Quoted text:
- Film poster
- Directed by: Raj Kapoor
- Written by: Ramanand Sagar
- Screenplay by: Ramanand Sagar
- Story by: Ramanand Sagar
- Produced by: Raj Kapoor
- Starring: Nargis; Raj Kapoor; Prem Nath; Nimmi; K. N. Singh; Cuckoo; B. M. Vyas;
- Cinematography: Jal Mistry
- Edited by: G. G. Mayekar
- Music by: Shankar Jaikishan
- Production company: R. K. Films
- Distributed by: R. K. Films All India Films
- Release date: 22 April 1949; (India)
- Running time: 171 min.
- Country: India
- Language: Hindi
- Box office: ₹1.9 crore

= Barsaat (1949 film) =

Barsaat (1949)

Job A:
Write out the Barsaat film details word for word, starting at "- Film poster" and ending at "time: 171 min.".
Job B:
In the Barsaat film details, condense the credits list that opens with "Directed by: Raj Kapoor" into one short paragraph, keeping its main facts.

Stored records:
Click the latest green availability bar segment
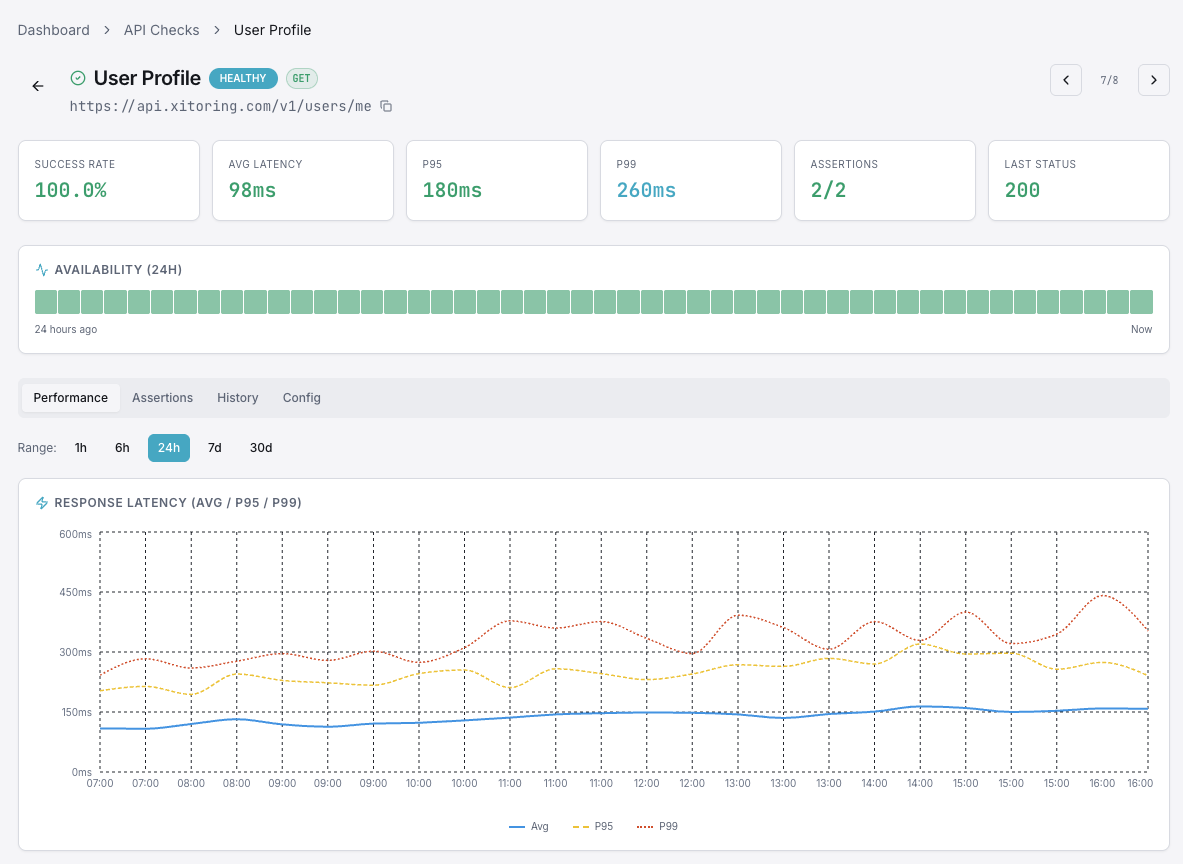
---
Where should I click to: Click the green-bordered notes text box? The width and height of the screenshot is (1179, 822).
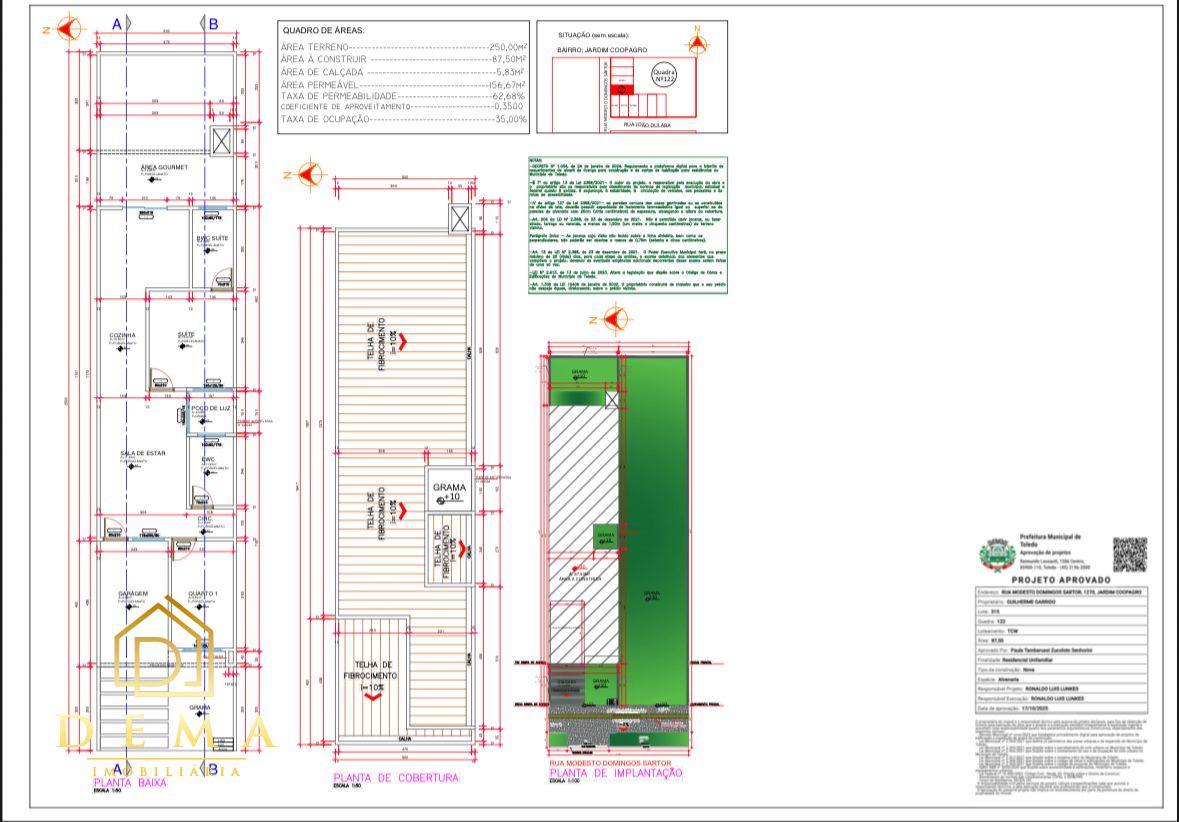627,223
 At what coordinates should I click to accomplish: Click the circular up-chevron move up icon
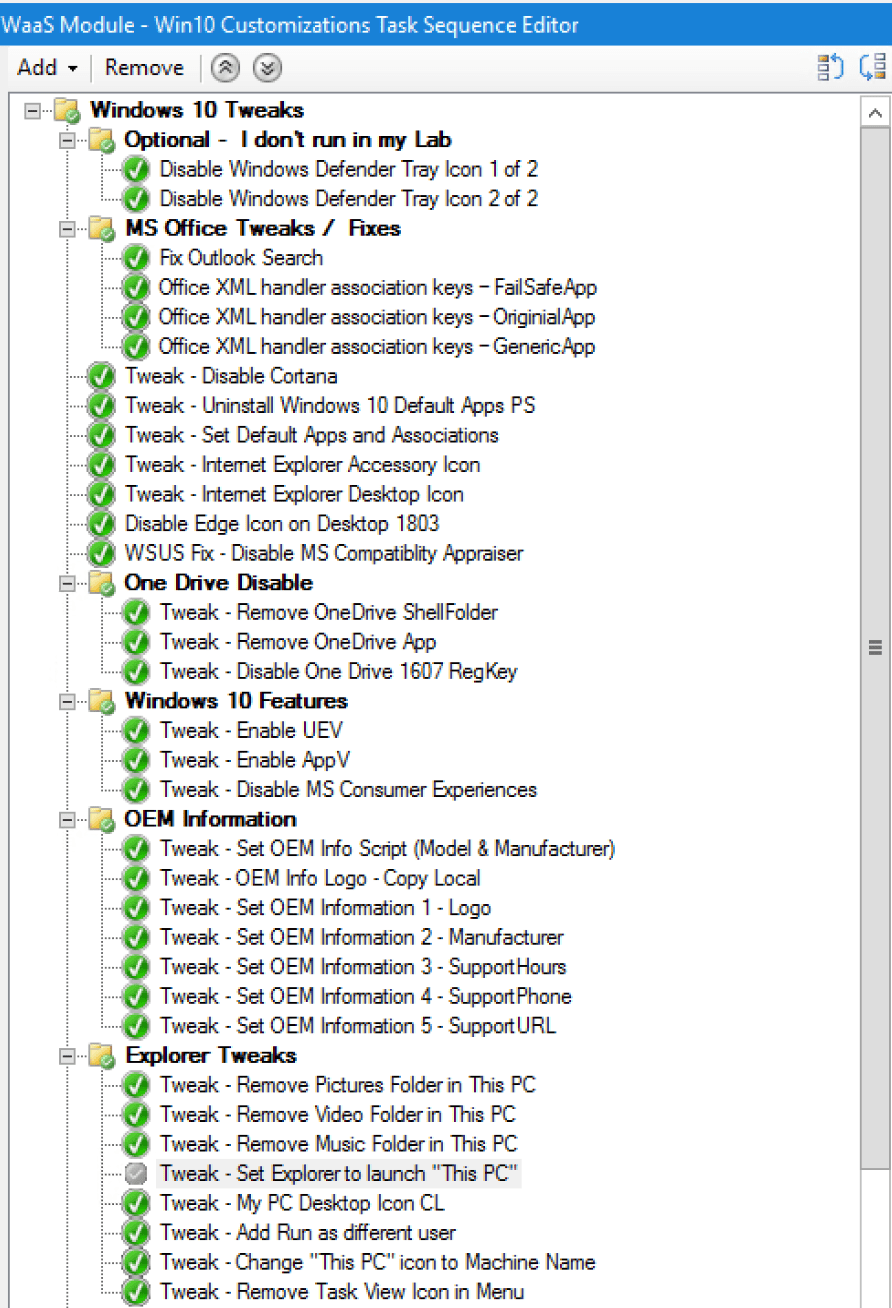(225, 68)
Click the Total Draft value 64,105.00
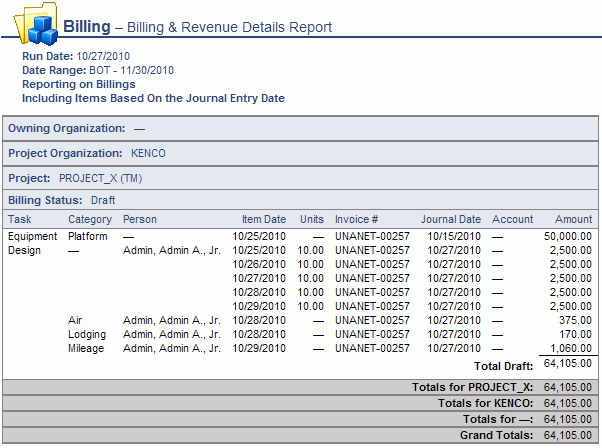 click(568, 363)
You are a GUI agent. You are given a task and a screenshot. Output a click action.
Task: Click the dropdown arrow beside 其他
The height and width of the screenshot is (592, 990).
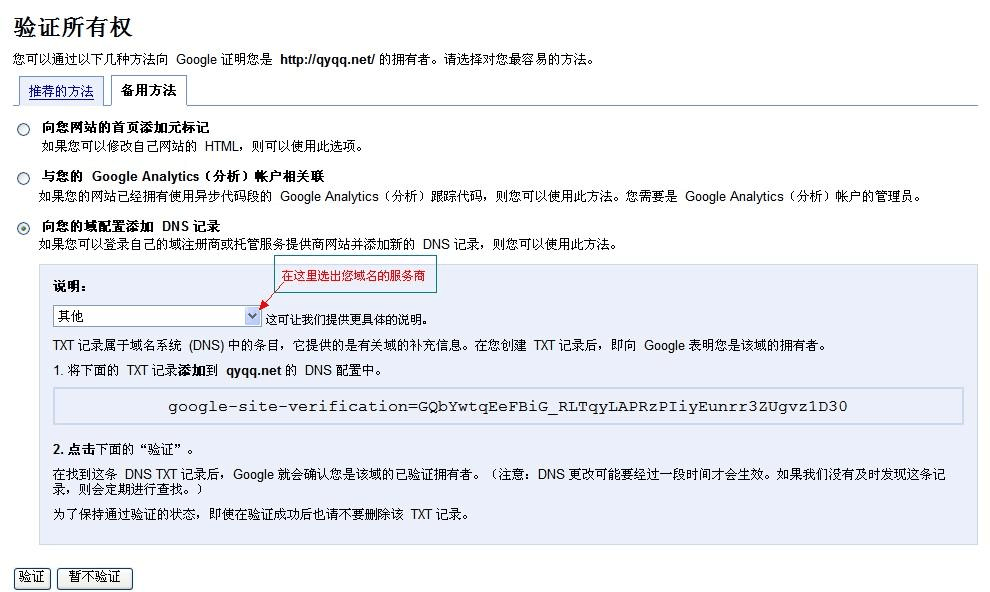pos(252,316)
* * *
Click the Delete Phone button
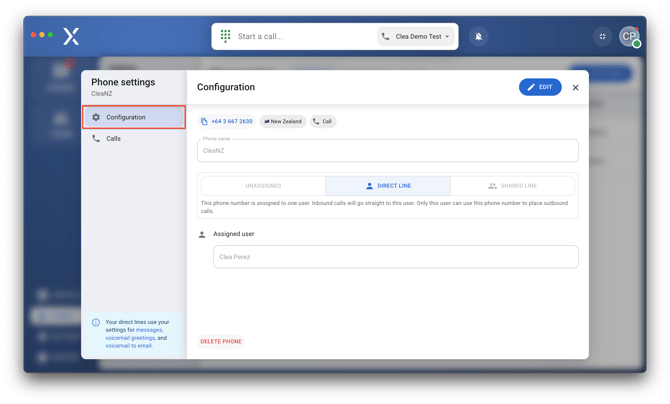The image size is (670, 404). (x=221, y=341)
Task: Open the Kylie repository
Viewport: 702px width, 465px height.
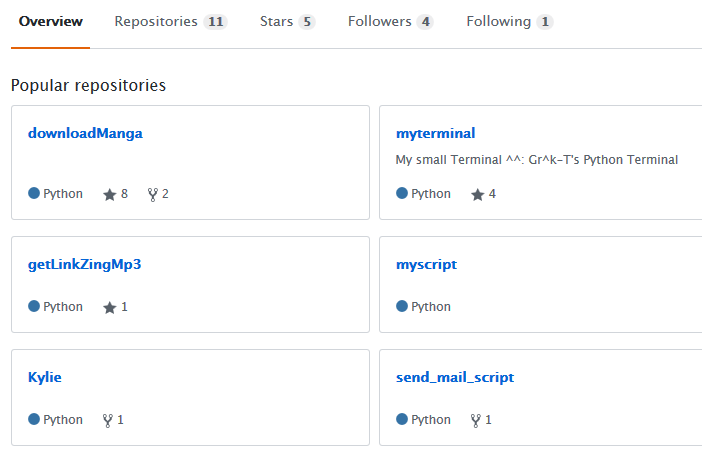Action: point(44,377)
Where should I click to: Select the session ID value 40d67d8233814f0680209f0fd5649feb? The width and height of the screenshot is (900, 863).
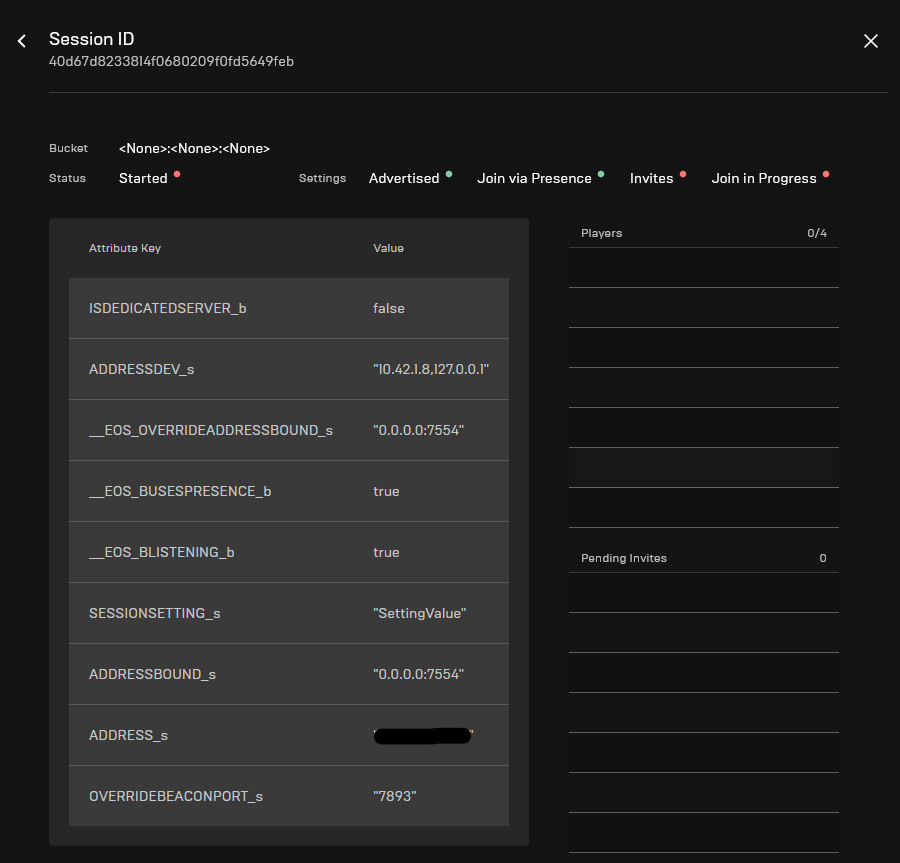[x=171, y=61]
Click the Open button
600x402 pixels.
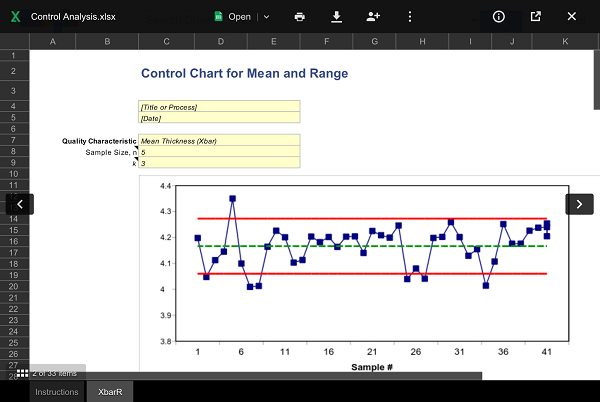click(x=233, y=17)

Exercise result A:
- Film poster
- Directed by: Raj Kapoor
- Written by: Ramanand Sagar
- Screenplay by: Ramanand Sagar
- Story by: Ramanand Sagar
- Produced by: Raj Kapoor
- Starring: Nargis; Raj Kapoor; Prem Nath; Nimmi; K. N. Singh; Cuckoo; B. M. Vyas;
- Cinematography: Jal Mistry
- Edited by: G. G. Mayekar
- Music by: Shankar Jaikishan
- Production company: R. K. Films
- Distributed by: R. K. Films All India Films
- Release date: 22 April 1949; (India)
- Running time: 171 min.

Exercise result B:
Barsaat is a Hindi-language Indian film directed and produced by Raj Kapoor, with story, screenplay and writing by Ramanand Sagar. It stars Nargis, Raj Kapoor, Prem Nath, Nimmi, K. N. Singh, Cuckoo and B. M. Vyas. Jal Mistry handled cinematography, G. G. Mayekar did the editing and Shankar Jaikishan composed the music. It was made by R. K. Films and distributed by R. K. Films and All India Films. The film was released in India on 22 April 1949, runs 171 minutes and earned ₹1.9 crore at the box office.